Em julho de 1993 fui entrevistado pela Revista Pixote e declarei que “Eu lido com aqueles que são mais agredidos porque indefesos. São crianças que reúnem em si todas as tendências de crueldade da sociedade.” Hoje vendo algumas matérias jornalísticas que investem no terrorismo do medo, vejo que essa crueldade exacerbou-se a ponto de elegerem crianças famintas e abandonadas como a inimiga pública número 1. O alvo a ser abatido para mudar o foco dos verdadeiros agentes de violência.
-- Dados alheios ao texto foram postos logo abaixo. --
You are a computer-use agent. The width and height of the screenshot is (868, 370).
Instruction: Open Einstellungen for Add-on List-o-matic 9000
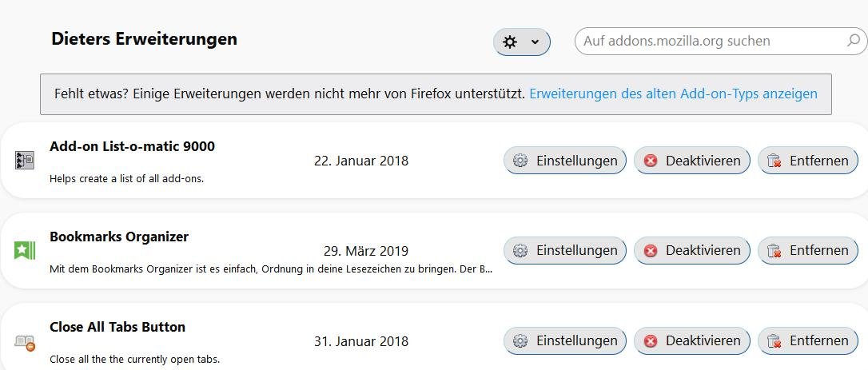click(x=565, y=161)
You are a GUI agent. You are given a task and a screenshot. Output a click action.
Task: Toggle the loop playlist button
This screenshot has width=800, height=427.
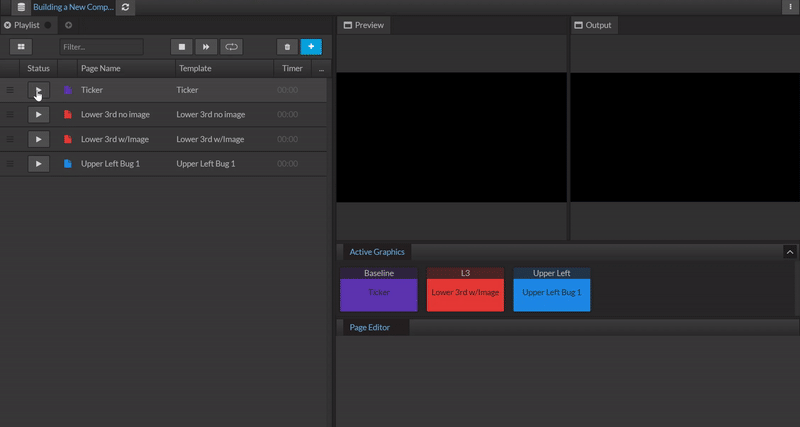click(231, 46)
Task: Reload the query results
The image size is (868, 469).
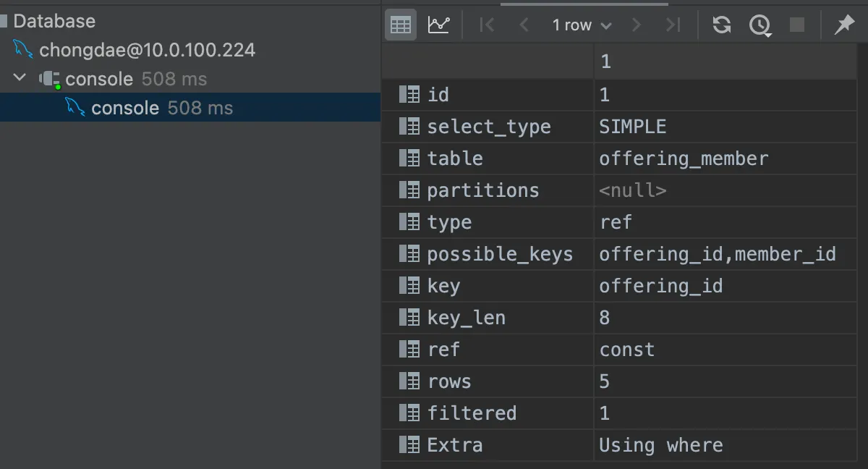Action: [x=721, y=25]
O Estatuto da Criança e do Adolescente tinha menos de três anos de vigência e as crianças de então têm mais de 22 anos atualmente, Viram sua infância e adolescência passar sem sentirem os efeitos desejados pelo legislador cuja lei não foi praticada pela família, pelo Estado e pela sociedade. Como forma de inocentar os agentes da violência praticada pela falta de políticas públicas, desrespeito à Lei 8069/90 e a corrupção que tanto dinheiro público desviou de sua finalidade, é mais fácil aliar-se à mídia que tanto deseduca o povo para excluir mais ainda crianças e adolescentes indesejados.
Como numa aliança política espúria, o rol de aliados é muito extenso e de interesses os mais variados. Uns desejam apenas desviar o foco de seus desmandos, outros manter seus privilégios, alguns não querem sair do comodismo de seus gabinetes, mas o discurso é o mesmo: 1% da população juvenil que comete atos infracionais é o responsável por toda violência que vivemos. Os banqueiros soltam rojões porque continuarão com seus juros extorsivos. Os corruptos conseguirão tapar o sol de suas fortunas com o encarceramento de jovens maltrapilhos e Dona Themis manterá sua venda encobrindo sua vergonha.
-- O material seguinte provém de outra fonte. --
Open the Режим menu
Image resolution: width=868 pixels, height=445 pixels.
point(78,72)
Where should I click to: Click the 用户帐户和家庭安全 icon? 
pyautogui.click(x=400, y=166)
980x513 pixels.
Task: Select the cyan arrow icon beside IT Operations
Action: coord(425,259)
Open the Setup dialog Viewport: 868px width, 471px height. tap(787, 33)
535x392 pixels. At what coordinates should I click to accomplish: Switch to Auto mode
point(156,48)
Interpretes da lei dão sua versão fascista tornando exceção em regra, eis que pelo texto constitucional a regra é a liberdade. Apenas nos casos expressos na lei e com ordem fundamentada de autoridade judiciária competente se justifica a prisão. Mas o editorial de um agente de comunicação da mentira afirma que as medidas socioeducativas destinadas a adolescentes (de 12 a 18) devem ser aplicadas também aos que não mais ostentam essa condição legal de adolescentes. É a máxima de quanto mais exclusão melhor e quanto mais injustiça mais violência.
O ódio que permeia as relações humanas numa sociedade dita cristã e o alto percentual dos que desejam a redução da maioridade penal nos remete ao Julgamento de Cristo, quando tanto quanto hoje foi muito veemente a opinião pública dominante daqueles que condenaram à morte o Divino Mestre que tanto amava as crianças.